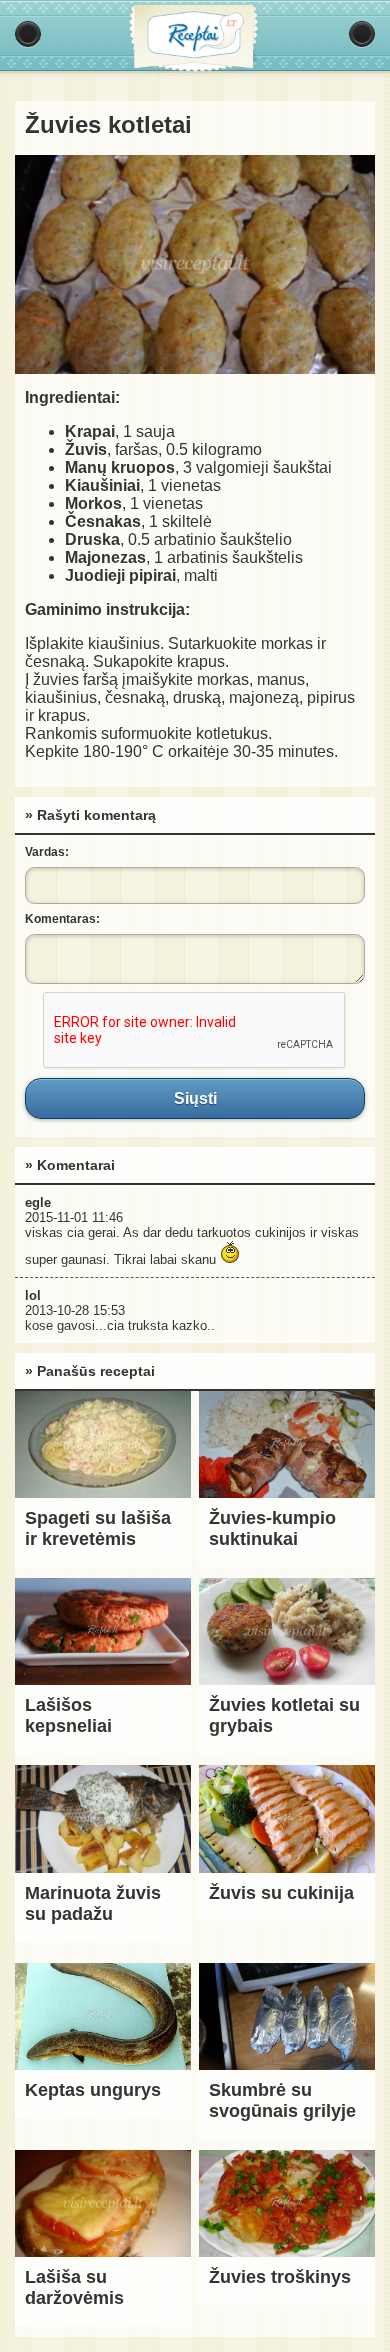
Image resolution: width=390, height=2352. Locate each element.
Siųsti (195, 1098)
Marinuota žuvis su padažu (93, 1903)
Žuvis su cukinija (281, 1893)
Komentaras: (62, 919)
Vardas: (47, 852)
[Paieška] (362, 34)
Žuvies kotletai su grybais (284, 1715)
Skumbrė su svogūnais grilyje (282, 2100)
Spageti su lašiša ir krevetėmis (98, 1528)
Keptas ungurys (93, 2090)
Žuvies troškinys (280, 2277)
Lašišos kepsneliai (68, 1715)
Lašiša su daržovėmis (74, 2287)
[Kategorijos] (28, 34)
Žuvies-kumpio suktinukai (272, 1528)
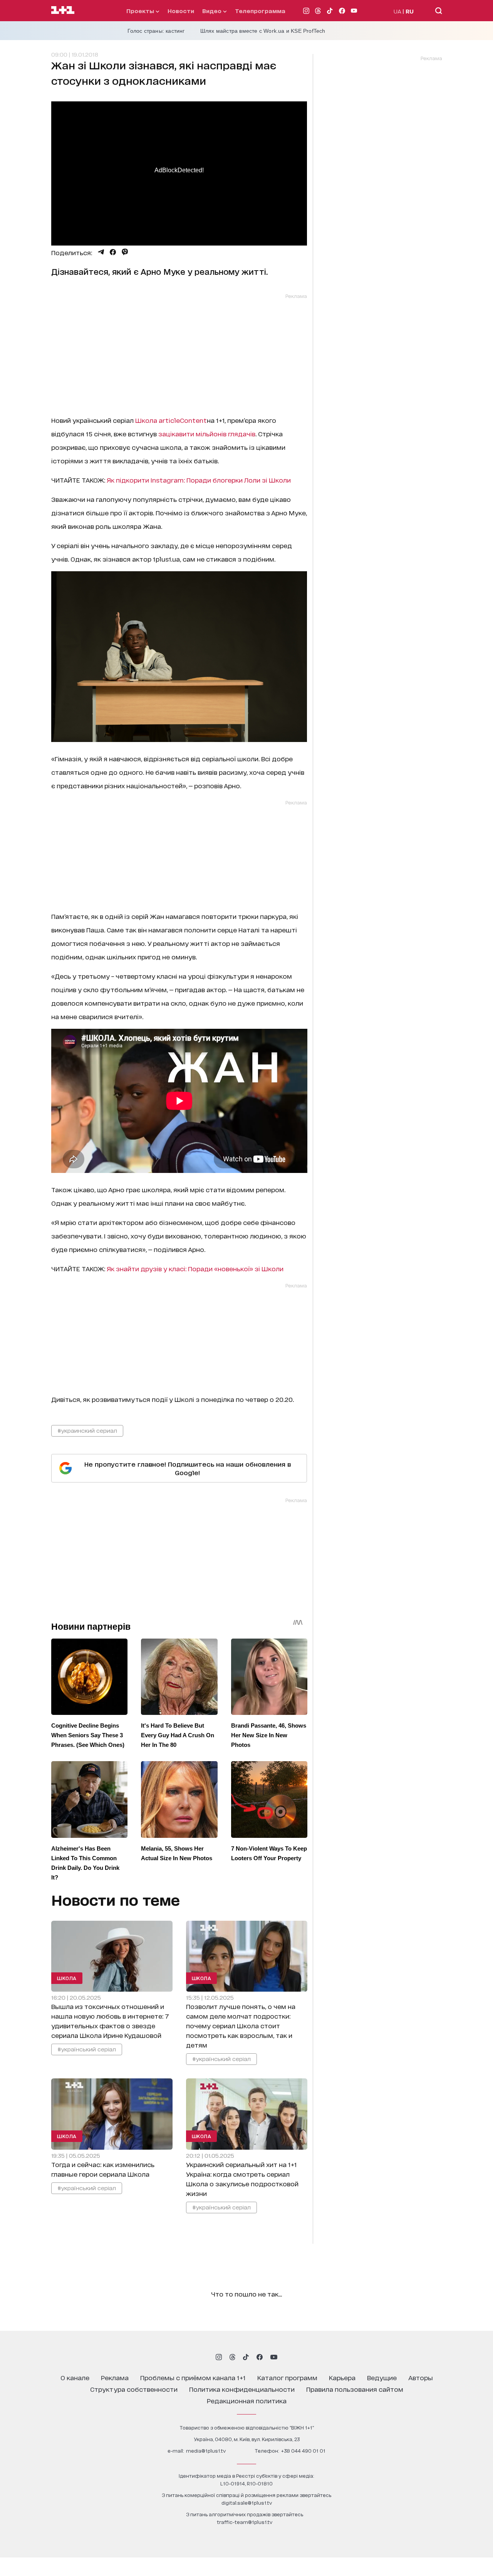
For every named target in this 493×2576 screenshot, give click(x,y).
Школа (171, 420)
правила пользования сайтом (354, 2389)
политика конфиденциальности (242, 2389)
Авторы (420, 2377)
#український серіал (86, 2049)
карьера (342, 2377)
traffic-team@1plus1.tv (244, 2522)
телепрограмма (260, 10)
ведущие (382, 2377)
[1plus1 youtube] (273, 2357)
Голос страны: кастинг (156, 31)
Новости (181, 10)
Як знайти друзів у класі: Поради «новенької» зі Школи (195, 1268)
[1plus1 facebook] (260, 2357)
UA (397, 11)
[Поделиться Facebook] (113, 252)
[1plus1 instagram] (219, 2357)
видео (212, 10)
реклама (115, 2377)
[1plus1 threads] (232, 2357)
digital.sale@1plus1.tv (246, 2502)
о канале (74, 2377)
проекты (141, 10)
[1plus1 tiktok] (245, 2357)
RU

+--

(The problem): Take the lines above from the one containing "телепрограмма (260, 10)" down to the one containing "[1plus1 tiktok] (245, 2357)", and transcribe them exactly, both ends included.

(Answer section):
телепрограмма (260, 10)
ведущие (382, 2377)
[1plus1 youtube] (273, 2357)
Голос страны: кастинг (156, 31)
Новости (181, 10)
Як знайти друзів у класі: Поради «новенької» зі Школи (195, 1268)
[1plus1 facebook] (260, 2357)
UA (397, 11)
[Поделиться Facebook] (113, 252)
[1plus1 instagram] (219, 2357)
видео (212, 10)
реклама (115, 2377)
[1plus1 threads] (232, 2357)
digital.sale@1plus1.tv (246, 2502)
о канале (74, 2377)
проекты (141, 10)
[1plus1 tiktok] (245, 2357)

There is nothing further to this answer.